While there is no universally accepted definition, mindfulness is often considered to reflect a non-judgmental awareness of the present moment (Bishop et al., 2004). Mindfulness interventions generally aim to increase attention to this present moment, acceptance of thoughts and feelings, and self-awareness (Sauer-Zavala et al., 2013).
Mindfulness interventions can increase empathy (Lam et al., 2011). One potential mechanism of this effect is increased awareness of one’s internal physical state (Birnie et al., 2010; Fischer et al., 2017; Sauer-Zavala et al., 2013; Shapiro et al., 1998). This interoceptive awareness is often trained by means of body-scan exercises. During these exercises, individuals attend to different body parts and the sensations they are experiencing in the present moment. Body-scans can have an immediate effect on state mindfulness (Upton & Renshaw, 2019). Also, while their acute impact on interoceptive awareness remains unstudied, body-scans can increase interoceptive awareness over time (Fischer et al., 2017).
As interoceptive awareness is considered a component of self-awareness, which itself is considered important for empathy (Gallup Jr & Platek, 2002), body-scans might also increase empathy. To date, this effect of body-scan exercises on empathy remains unknown. No past empathy study has examined body-scans in isolation. Body-scans are part of the mindfulness-based stress reduction (MBSR) program by Jon Kabat-Zinn. While two MBSR studies have shown positive effects on self-reported empathy (Birnie et al., 2010; Shapiro et al., 1998), neither study specifically evaluated how body-scans contributed to these effects.
Another limitation of these two previous studies is their use of subjective empathy measures. While studies on the effects of mindfulness meditation, another MBSR component, have assessed empathy more objectively (Mascaro et al., 2013), these studies’ measures involved artificial social interactions or still images of facial expressions. Therefore, their generalizability to real life is considered limited.
In short, the acute effect of an isolated body-scan on a performance measure of empathy high in ecological validity has not been measured.
Emotions may be communicated both verbally and nonverbally. While verbal (auditory) communication appears more important than nonverbal (visual) communication, both contribute to EA (Zaki et al., 2009). Facial expressions in particular are considered a crucial source of nonverbal information regarding others’ feelings, particularly when others are more (rather than less) expressive and expressing negative (rather than positive) feelings. Improving the ability to recognize how targets feel from their facial expressions may enhance perceivers’ ability to interpret information about targets’ emotional states. Indeed, teaching individuals the distinct features of facial expressions representing specific emotions can have this effect (Beitel et al., 2005). In other words, FER training may help increase empathy.

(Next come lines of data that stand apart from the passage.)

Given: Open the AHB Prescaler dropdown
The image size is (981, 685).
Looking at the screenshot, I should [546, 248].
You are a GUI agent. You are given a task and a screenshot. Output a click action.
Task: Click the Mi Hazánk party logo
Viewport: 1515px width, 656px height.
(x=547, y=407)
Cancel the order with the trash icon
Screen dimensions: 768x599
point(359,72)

Two intervention studies that involved social cognition training, including FER training, showed promising effects in individuals with schizophrenia. For example, emotion recognition and ToM improved after 12 weeks of Emotion and ToM Imitation Training (Mazza et al., 2010). However, this training included not only FER but also mimicking facial expressions, inferring others’ internal states from sketches, and assessing others’ intentions from observing their actions. Consequently, the study only provides indirect evidence for the idea that FER training may increase empathy.
Another study found improved EA after a one-week isolated FER training (Russell et al., 2008). This training used the Micro-Expression Training Tool (METT) developed by Paul Ekman, which includes short video-clips to teach the facial features of micro-expressions of emotion. A pilot study by the same group suggested that EA might even improve after a single session (Russell et al., 2006). However, in both studies the EA measure was a simple emotion-matching task, with limited ecological validity. Also, participants were individuals with schizophrenia and matched controls; FER training may have different effects in other samples.
In short, the acute effect of a brief FER training on a performance measure of empathy considered high in ecological validity has not been measured.
We examined the acute effect of (a) a brief mindfulness exercise, namely a body-scan, and (b) basic FER training on EA. Similar to previous studies on the acute impact of oxytocin or alcohol on EA (Bartz et al., 2010; (Thiel et al., 2018), we used a between-groups design. We hypothesized that EA would be higher among participants who completed either intervention than among participants who completed neither.
To assess EA we used the same task as Thiel et al. (2018). Participants are presented with a series of video-clips of targets talking about autobiographical emotional events and using a continuous rating dial to indicate how these targets were feeling while talking. This setup is thought to make the task highly ecologically valid. Participants simultaneously watch and listen to the targets as they share personal experiences from their actual lives.
We expected both interventions to be effective in acutely increasing EA. Participants assigned to the FER training would show improved task performance because we employed the METT, which teaches how emotions are featured on specific areas of the face. As such, the FER training was expected to promote other-awareness and thereby increase cognitive empathy, including EA.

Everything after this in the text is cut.